* **EXERCISE**:
For this exercise, write out each entry below exactly, omitting the images.

* **MATERIALS PROVIDED**:
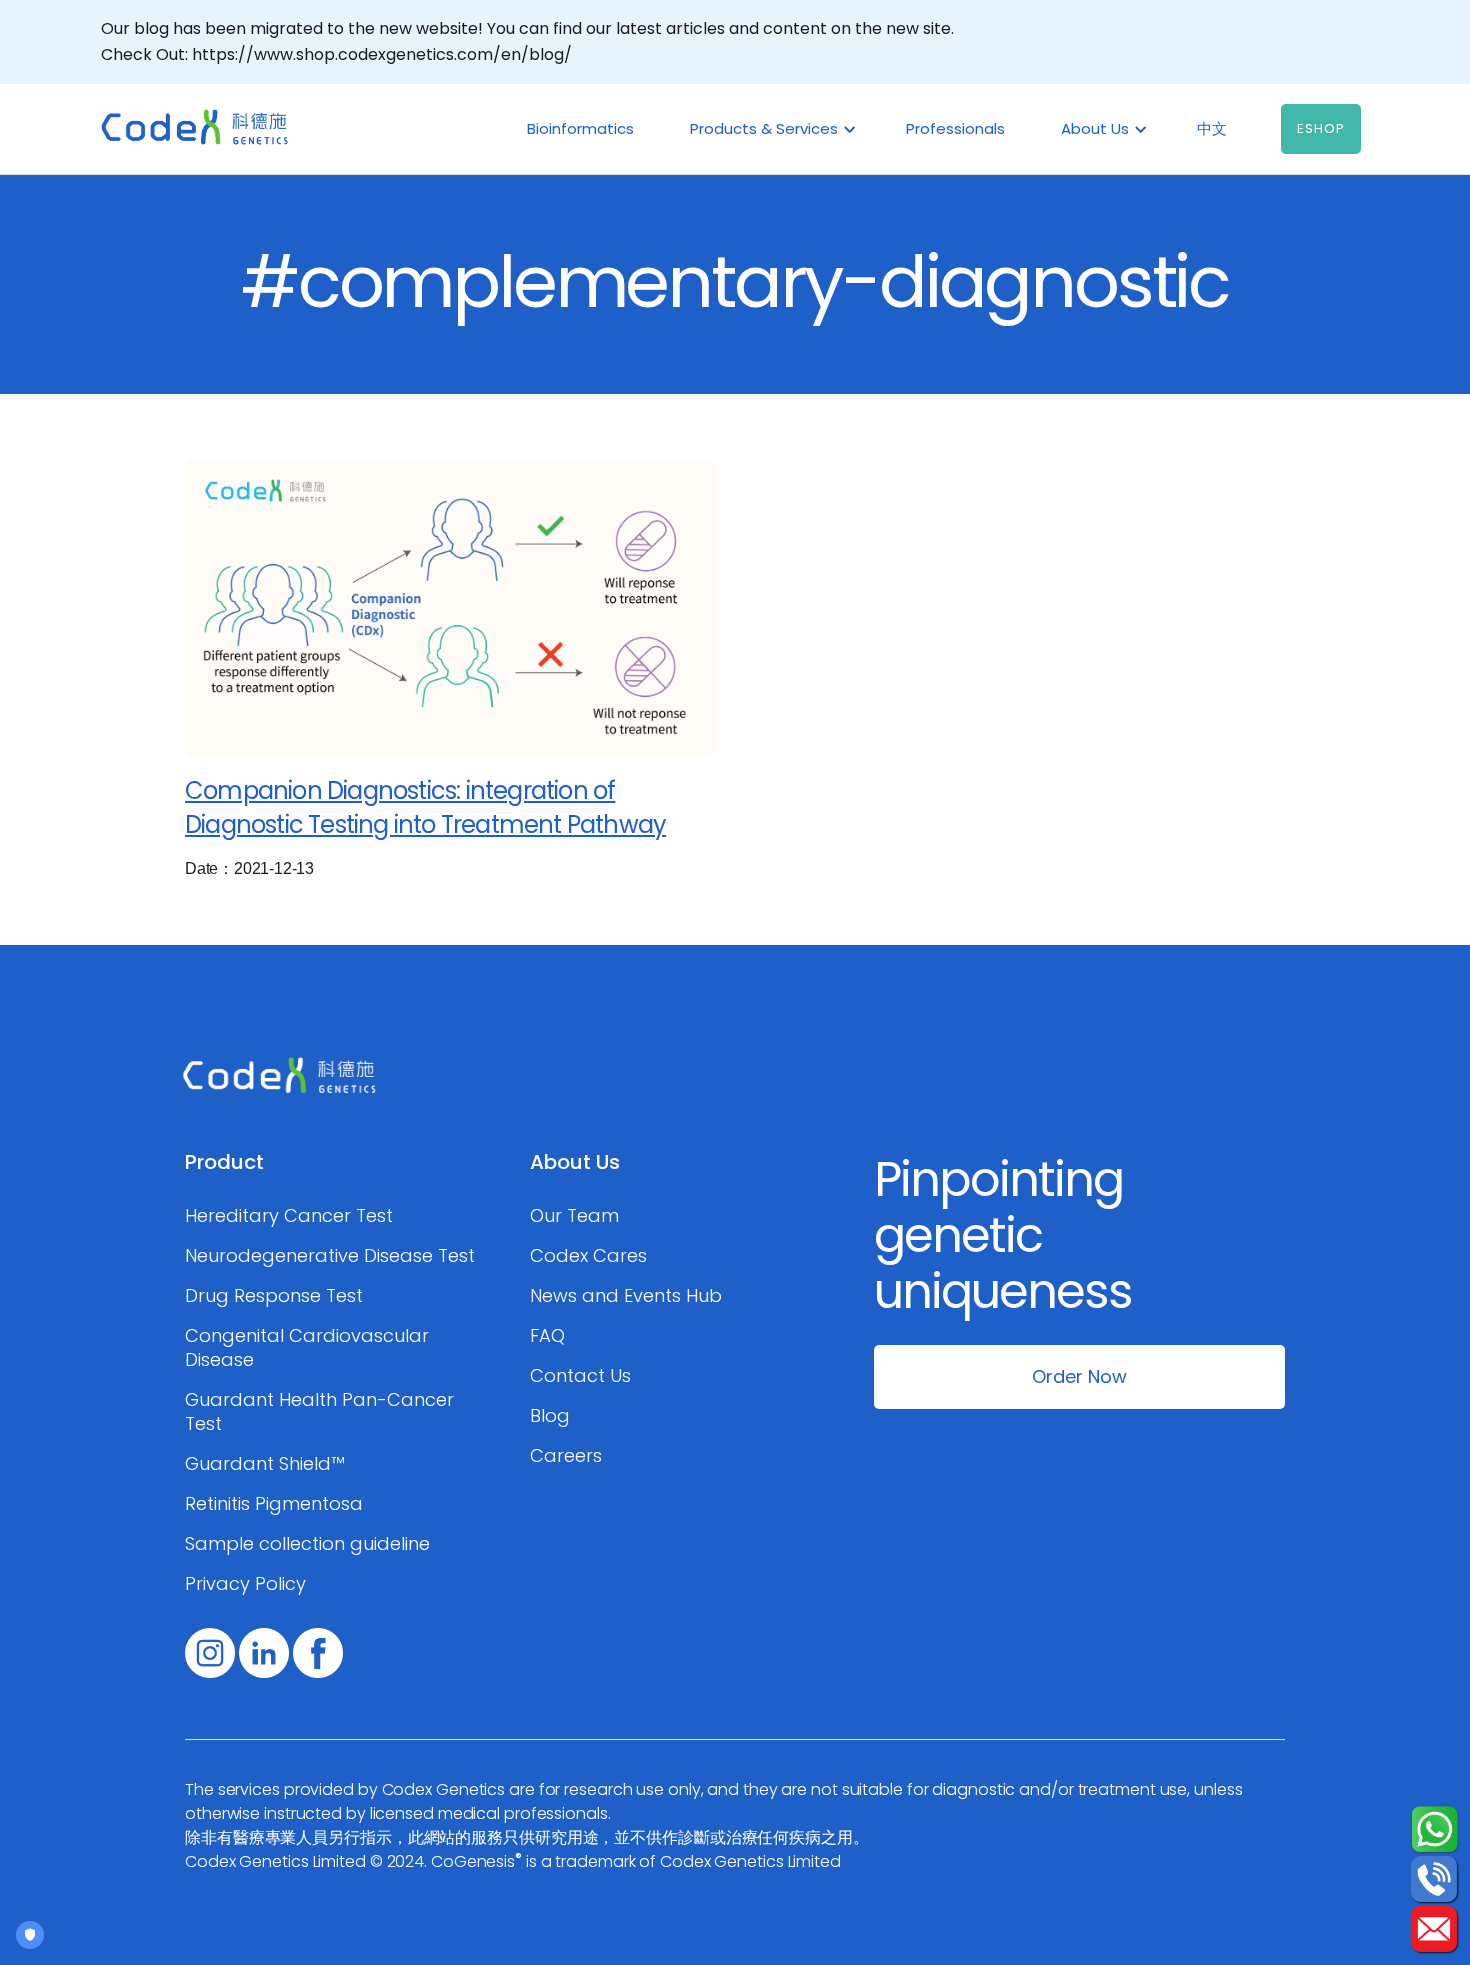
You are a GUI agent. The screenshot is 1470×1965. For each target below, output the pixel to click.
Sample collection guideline (307, 1544)
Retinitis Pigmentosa (274, 1504)
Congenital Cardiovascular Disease (307, 1348)
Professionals (955, 128)
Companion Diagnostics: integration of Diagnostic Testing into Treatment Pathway (425, 807)
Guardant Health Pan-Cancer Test (319, 1412)
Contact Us (580, 1376)
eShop (1321, 128)
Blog (550, 1416)
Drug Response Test (274, 1296)
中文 (1212, 128)
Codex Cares (588, 1256)
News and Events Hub (626, 1296)
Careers (566, 1456)
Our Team (574, 1216)
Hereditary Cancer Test (289, 1216)
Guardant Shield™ (265, 1464)
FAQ (547, 1336)
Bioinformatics (580, 128)
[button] (770, 129)
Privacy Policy (245, 1584)
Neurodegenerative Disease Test (330, 1256)
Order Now (1079, 1376)
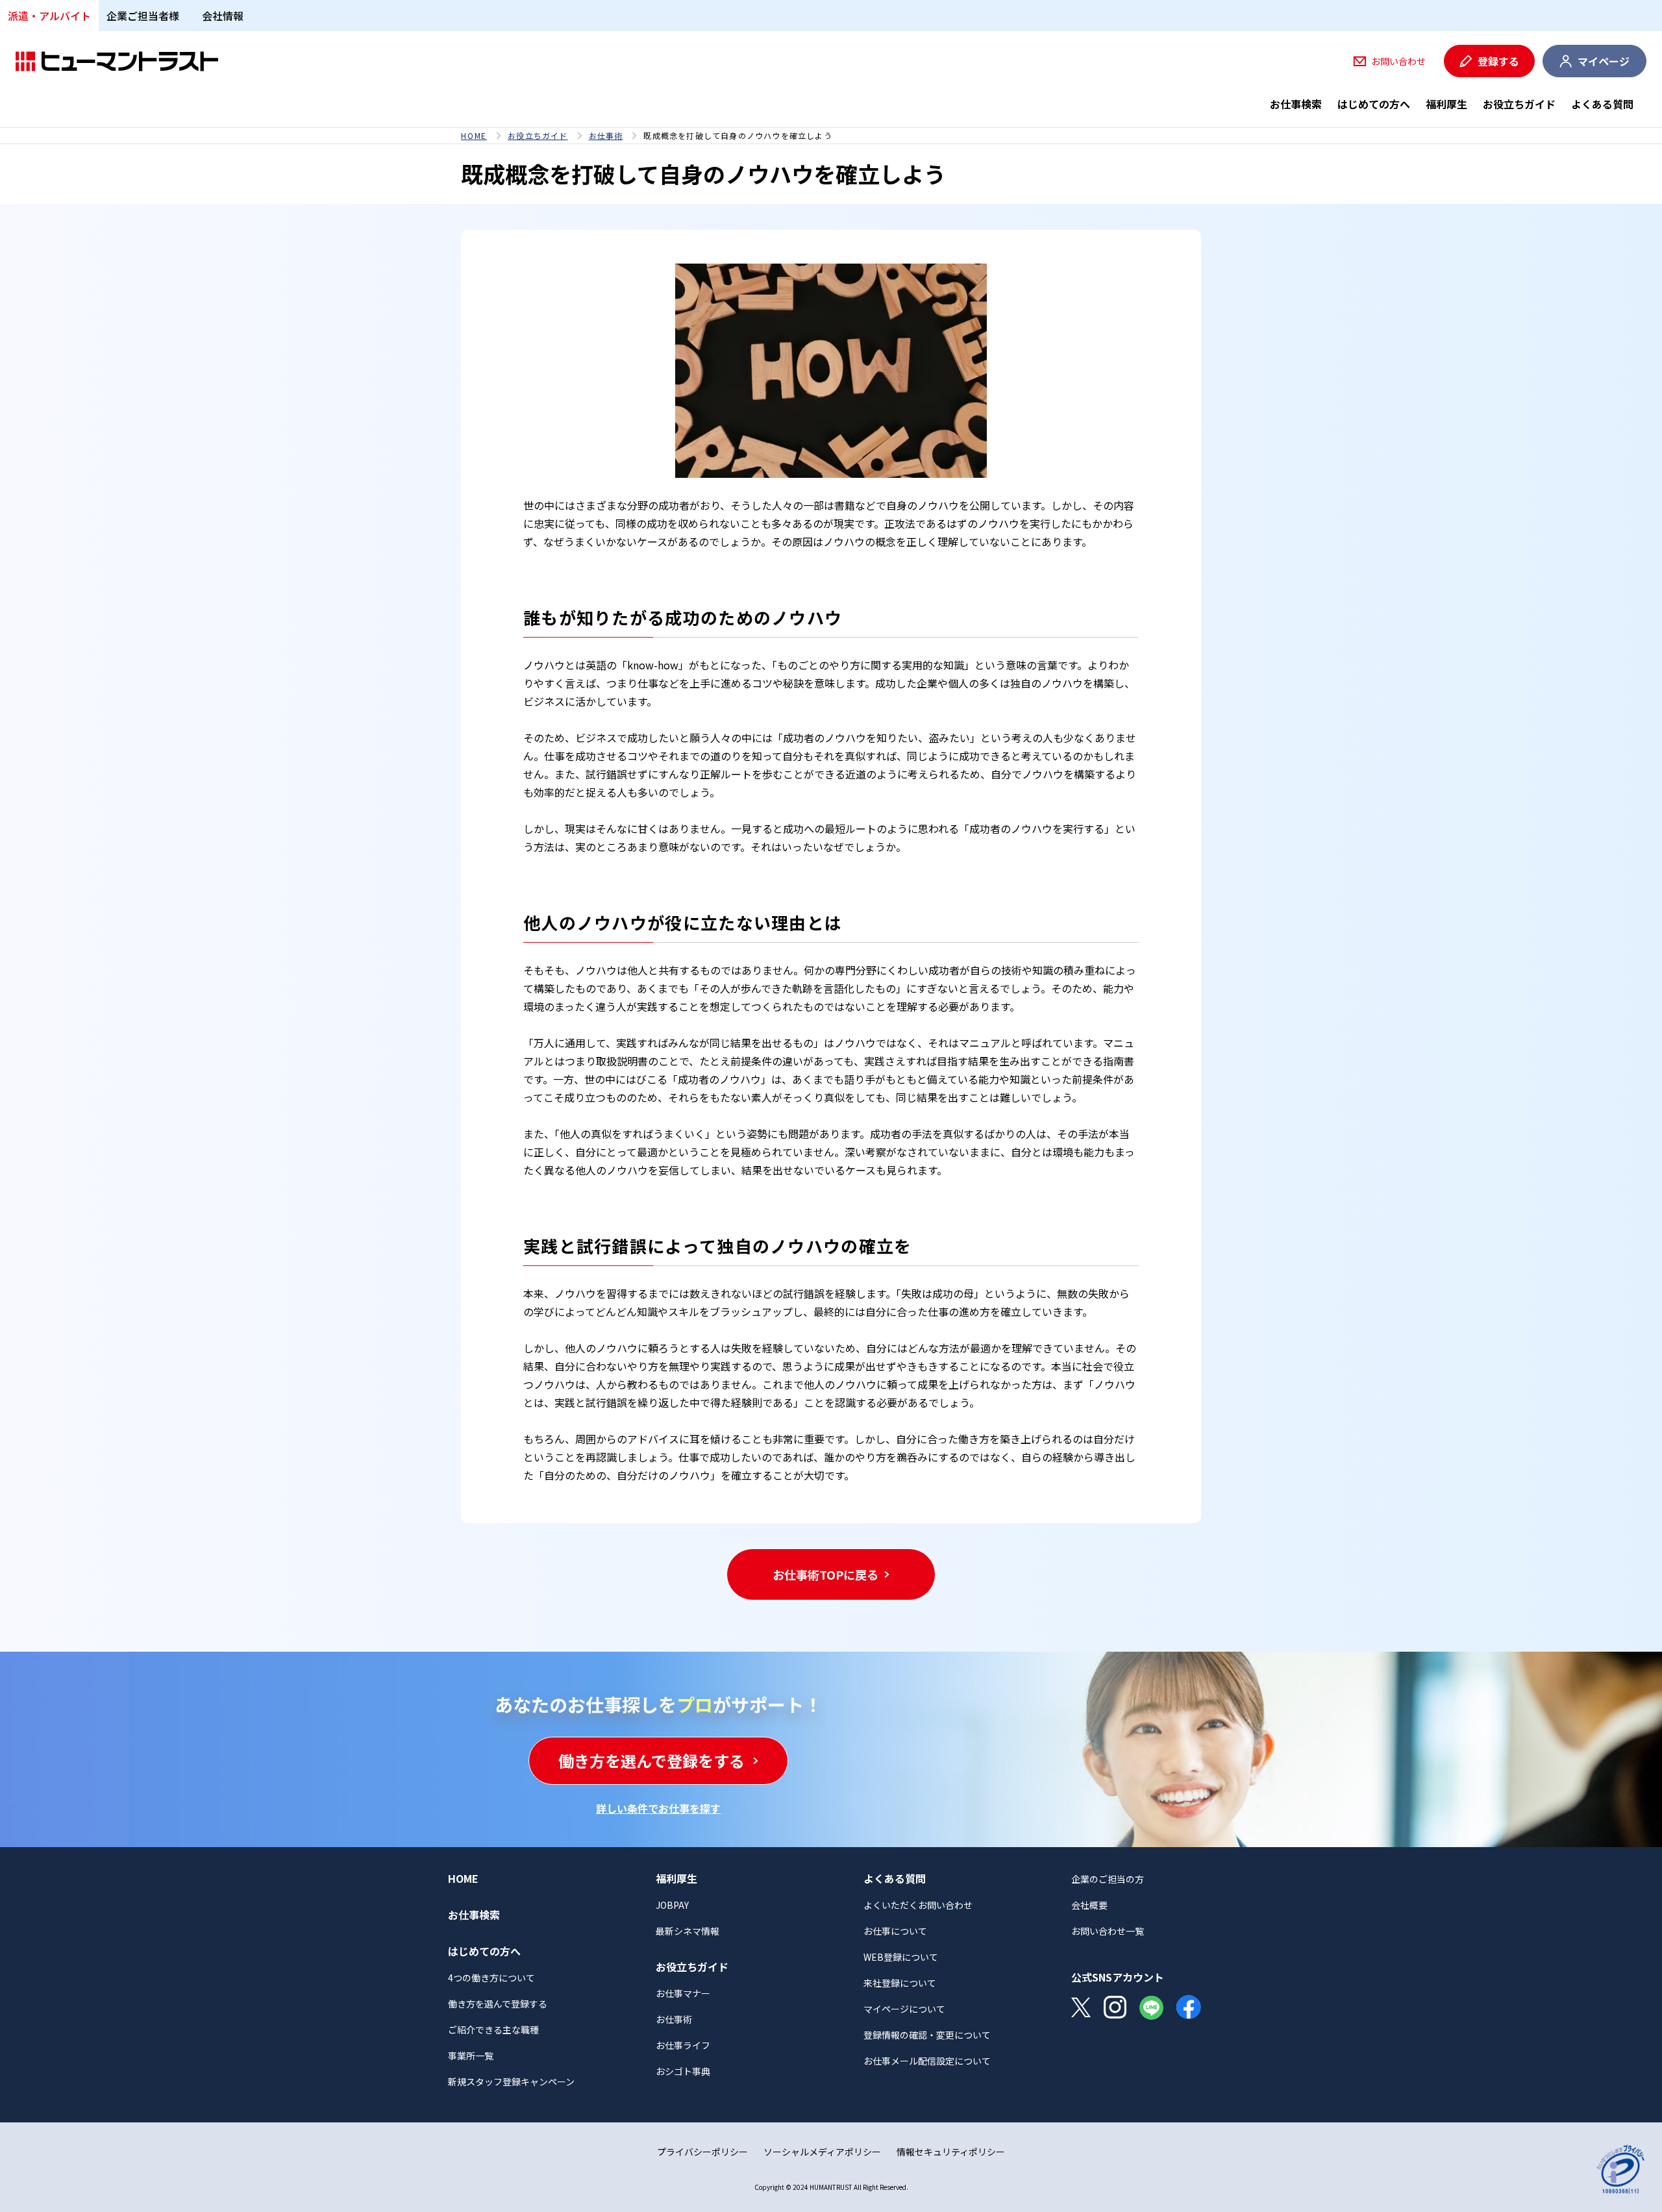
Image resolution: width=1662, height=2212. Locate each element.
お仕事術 (606, 135)
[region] (831, 135)
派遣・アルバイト (49, 15)
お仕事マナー (683, 1993)
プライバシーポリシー (702, 2151)
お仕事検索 (1296, 104)
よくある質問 (1602, 104)
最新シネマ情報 (687, 1930)
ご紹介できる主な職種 (493, 2029)
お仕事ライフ (683, 2045)
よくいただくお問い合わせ (918, 1904)
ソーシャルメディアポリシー (822, 2151)
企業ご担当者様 (142, 15)
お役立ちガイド (1519, 104)
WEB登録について (900, 1956)
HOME (474, 135)
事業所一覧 (470, 2055)
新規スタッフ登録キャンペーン (511, 2081)
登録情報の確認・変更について (927, 2034)
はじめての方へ (1373, 104)
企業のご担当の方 (1107, 1878)
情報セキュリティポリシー (951, 2151)
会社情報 (222, 15)
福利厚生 (1446, 104)
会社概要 (1089, 1904)
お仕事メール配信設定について (927, 2060)
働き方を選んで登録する (497, 2003)
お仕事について (895, 1930)
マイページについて (904, 2008)
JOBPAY (672, 1904)
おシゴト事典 (683, 2071)
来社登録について (899, 1982)
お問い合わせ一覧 (1107, 1930)
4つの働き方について (491, 1977)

* **ANSWER AREA**:
You are a GUI agent. The screenshot is 1470×1965. For each target below, output the pixel to click.
Sample collection guideline (307, 1544)
Retinitis Pigmentosa (274, 1504)
Congenital Cardiovascular Disease (307, 1348)
Professionals (955, 128)
Companion Diagnostics: integration of Diagnostic Testing into Treatment Pathway (425, 807)
Guardant Health Pan-Cancer Test (319, 1412)
Contact Us (580, 1376)
eShop (1321, 128)
Blog (550, 1416)
Drug Response Test (274, 1296)
中文 (1212, 128)
Codex Cares (588, 1256)
News and Events Hub (626, 1296)
Careers (566, 1456)
Our Team (574, 1216)
Hereditary Cancer Test (289, 1216)
Guardant Shield™ (265, 1464)
FAQ (547, 1336)
Bioinformatics (580, 128)
[button] (770, 129)
Privacy Policy (245, 1584)
Neurodegenerative Disease Test (330, 1256)
Order Now (1079, 1376)
Image resolution: width=1662, height=2212. Locate each element.
お仕事術 (606, 135)
[region] (831, 135)
派遣・アルバイト (49, 15)
お仕事マナー (683, 1993)
プライバシーポリシー (702, 2151)
お仕事検索 (1296, 104)
よくある質問 (1602, 104)
最新シネマ情報 (687, 1930)
ご紹介できる主な職種 (493, 2029)
お仕事ライフ (683, 2045)
よくいただくお問い合わせ (918, 1904)
ソーシャルメディアポリシー (822, 2151)
企業ご担当者様 (142, 15)
お役立ちガイド (1519, 104)
WEB登録について (900, 1956)
HOME (474, 135)
事業所一覧 (470, 2055)
新規スタッフ登録キャンペーン (511, 2081)
登録情報の確認・変更について (927, 2034)
はじめての方へ (1373, 104)
企業のご担当の方 (1107, 1878)
情報セキュリティポリシー (951, 2151)
会社情報 (222, 15)
福利厚生 (1446, 104)
会社概要 (1089, 1904)
お仕事メール配信設定について (927, 2060)
働き方を選んで登録する (497, 2003)
お仕事について (895, 1930)
マイページについて (904, 2008)
JOBPAY (672, 1904)
おシゴト事典 (683, 2071)
来社登録について (899, 1982)
お問い合わせ一覧 (1107, 1930)
4つの働き方について (491, 1977)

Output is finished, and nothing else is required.